The Souffleur, Solnicki’s sixth film, features Willem Dafoe playing Lucius, a tenured hotelier of the Inter Continental Hotel in Vienna, where the film was actually shot. Upon learning that his cherished hotel is about to be sold to an Argentine developer who plans to demolish it, Lucius wages a personal vendetta against the new owner.
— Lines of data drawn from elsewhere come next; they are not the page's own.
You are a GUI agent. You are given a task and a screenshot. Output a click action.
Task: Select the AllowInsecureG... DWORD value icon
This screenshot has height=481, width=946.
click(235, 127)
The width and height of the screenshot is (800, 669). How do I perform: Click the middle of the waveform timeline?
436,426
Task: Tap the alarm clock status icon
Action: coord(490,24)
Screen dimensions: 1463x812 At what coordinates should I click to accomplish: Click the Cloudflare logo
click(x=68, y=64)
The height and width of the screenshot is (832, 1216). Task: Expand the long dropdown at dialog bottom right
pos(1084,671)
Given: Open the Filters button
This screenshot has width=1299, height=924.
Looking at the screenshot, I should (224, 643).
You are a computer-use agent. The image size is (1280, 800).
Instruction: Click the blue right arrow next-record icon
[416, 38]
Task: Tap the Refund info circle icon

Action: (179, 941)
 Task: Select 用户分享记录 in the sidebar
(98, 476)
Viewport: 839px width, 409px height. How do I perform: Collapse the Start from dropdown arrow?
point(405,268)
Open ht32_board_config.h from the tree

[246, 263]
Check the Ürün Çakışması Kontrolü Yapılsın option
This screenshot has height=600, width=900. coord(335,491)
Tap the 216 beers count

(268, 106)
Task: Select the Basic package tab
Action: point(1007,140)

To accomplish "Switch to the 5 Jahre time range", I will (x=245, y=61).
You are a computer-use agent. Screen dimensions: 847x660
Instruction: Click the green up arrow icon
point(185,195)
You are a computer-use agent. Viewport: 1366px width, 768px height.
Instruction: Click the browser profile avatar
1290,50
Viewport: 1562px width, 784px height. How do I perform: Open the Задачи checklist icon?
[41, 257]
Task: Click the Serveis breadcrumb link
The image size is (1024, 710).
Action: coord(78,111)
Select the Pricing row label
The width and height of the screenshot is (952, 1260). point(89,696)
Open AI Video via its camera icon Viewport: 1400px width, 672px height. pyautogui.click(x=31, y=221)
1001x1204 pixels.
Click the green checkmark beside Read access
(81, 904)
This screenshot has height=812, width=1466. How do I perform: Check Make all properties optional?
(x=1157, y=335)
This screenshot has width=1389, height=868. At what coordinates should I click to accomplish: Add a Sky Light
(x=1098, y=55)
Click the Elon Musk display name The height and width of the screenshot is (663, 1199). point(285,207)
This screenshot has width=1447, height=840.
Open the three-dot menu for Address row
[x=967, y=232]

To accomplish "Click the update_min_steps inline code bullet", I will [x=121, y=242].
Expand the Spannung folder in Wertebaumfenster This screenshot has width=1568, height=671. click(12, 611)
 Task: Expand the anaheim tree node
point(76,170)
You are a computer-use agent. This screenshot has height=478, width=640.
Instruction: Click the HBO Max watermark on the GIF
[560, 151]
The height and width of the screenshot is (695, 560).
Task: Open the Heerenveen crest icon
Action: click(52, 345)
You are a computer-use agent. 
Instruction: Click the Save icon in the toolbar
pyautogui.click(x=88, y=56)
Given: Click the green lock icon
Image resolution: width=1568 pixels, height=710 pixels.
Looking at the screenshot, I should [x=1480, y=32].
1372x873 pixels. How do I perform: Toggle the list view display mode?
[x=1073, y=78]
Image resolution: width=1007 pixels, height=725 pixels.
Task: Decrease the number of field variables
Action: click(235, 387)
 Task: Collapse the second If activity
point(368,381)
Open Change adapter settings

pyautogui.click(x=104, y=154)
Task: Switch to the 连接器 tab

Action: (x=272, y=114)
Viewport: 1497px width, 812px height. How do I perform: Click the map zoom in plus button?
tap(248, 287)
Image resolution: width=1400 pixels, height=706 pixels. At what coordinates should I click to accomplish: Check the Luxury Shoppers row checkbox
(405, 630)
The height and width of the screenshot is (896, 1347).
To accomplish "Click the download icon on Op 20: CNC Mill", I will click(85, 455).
Pin de Fartie is the latest from Alejo Moguillansky, a director, screenwriter and editor who co-founded Argentina’s renowned indie production company Pampero Cine. His more than a dozen films, usually driven by a humorous tone through a hybrid form of fiction and real life situations and characters, have been screened at festivals such as Locarno, Berlinale, and Viennale, among others. His latest one stars Santiago Gobernori, Cleo Moguillansky, Laura Paredes, Marcos Ferrante, and Luciana Acuña, among others.
The Orizzonti international jury will be chaired by French director and screenwriter Julia Ducournau — whose film Titane won the Palme d’Or in Cannes in 2021 — and includes Argentine film critic and former Mar del Plata film festival president Fernando Enrique Juan Lima.
Last year, Argentine filmmaker Luis Ortega’s Kill The Jockey was selected for Venice’s main competition, where it won an Edipo Re Inclusion and Sustainability Award.
The Venice film festival will run August 27 to September 9, 2025.